RE:RE:RE:RE:RE:RE:RE:Tarveda TherapeuticsThanks for all this. It's clearly an important issue and one that they've likely understood from the beginning. We'll only really know once the program moves further along and releases data that can aid in understanding it. Once again, treatment "relative" to the normal standard of doxetaxol is what will be important --if they can get more drug in, safely. The standard already incorporates a chunk of the chemo spreading throughout every organ in the body.
One thing I recall from two other colorectal/sortilin papers is that CRC is one of the cancers where the overexpression level is closer to the 40% of cases versus cancers like melanoma, TNBC that are closer to the 90% of patients overexpressing. So CRC has always looked a little less "robust" in that differential.

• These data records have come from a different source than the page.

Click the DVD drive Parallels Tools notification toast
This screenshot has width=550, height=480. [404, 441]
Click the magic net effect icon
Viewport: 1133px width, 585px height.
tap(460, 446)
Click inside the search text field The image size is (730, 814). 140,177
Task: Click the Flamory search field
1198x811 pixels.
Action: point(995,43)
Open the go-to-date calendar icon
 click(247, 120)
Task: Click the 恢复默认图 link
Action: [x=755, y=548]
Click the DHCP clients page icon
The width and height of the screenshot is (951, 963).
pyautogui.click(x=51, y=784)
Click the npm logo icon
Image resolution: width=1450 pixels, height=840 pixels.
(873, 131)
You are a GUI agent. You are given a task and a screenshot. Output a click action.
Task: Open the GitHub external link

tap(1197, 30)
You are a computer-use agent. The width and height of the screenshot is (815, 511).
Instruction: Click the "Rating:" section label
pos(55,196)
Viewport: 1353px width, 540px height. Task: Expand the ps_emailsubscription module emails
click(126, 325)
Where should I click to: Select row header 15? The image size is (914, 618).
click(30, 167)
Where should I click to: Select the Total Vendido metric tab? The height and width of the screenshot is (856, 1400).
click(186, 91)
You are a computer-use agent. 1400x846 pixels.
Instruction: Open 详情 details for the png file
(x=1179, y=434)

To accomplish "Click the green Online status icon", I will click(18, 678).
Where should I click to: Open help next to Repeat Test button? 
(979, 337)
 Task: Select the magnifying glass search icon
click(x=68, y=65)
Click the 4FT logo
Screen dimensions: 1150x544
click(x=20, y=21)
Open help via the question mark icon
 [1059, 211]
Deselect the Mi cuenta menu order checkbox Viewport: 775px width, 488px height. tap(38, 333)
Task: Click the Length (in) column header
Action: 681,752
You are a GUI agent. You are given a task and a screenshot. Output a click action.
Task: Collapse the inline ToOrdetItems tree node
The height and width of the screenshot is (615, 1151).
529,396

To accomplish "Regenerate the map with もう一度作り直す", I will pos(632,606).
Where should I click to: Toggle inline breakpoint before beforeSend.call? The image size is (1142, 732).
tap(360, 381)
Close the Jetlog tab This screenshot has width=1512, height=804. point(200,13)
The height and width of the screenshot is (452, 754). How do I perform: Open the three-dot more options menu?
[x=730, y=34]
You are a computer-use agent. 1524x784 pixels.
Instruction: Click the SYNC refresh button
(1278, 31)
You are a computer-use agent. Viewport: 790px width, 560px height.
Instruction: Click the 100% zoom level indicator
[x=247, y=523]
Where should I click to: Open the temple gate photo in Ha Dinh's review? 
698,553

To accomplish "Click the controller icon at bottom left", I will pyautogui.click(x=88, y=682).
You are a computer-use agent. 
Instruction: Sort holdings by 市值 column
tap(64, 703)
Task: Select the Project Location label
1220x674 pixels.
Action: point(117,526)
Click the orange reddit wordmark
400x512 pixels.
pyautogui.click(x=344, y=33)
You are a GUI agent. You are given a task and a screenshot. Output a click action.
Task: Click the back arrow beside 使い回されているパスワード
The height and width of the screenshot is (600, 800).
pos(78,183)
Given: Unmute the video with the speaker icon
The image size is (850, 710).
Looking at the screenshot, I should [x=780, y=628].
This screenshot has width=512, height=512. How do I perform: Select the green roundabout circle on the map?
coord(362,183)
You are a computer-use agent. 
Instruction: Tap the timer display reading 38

At this point, all we can go by is what Marsolais and Believeau have repeated a few times to the market --that research has shown there is not a lot of sortilin overexpressed except in the tumor microenvironment (doesn't mean there isn't any elsewhere), and that off target toxicity "should" be fairly limited. Once again, the relevant comparison would be how is the safety/efficacy versus other chemo programs. We'll just have to wait and see if the human data is like the lab data. I don't think we can expect perfection around this question, just that it doesn't rise to a level to preclude moving this along clinically to the next step.
jeffm34 wrote: The amount of off target accumulation of TH1902 will likely be higher than those therapeutics that targeted NTSR1. You can see the expression of sortilin(NTSR3) is higher in the cancer cells but also much higher in non cancer cells.
https://www.ncbi.nlm.nih.gov/pmc/articles/PMC7464404/
The proportion of cancer tissue which stained positively for NTSR1 (H-score > 0) was significantly higher than the proportion of normal epithelium which expressed NTSR1 (70.7% vs 10.7% respectively, p < 0.01, Fisher’s exact test). Similarly, the proportion of CRC tissue which stained positively for NTSR3 was significantly higher than normal epithelium (96.5% vs 80.4% respectively, p < 0.01, Fisher’s exact test).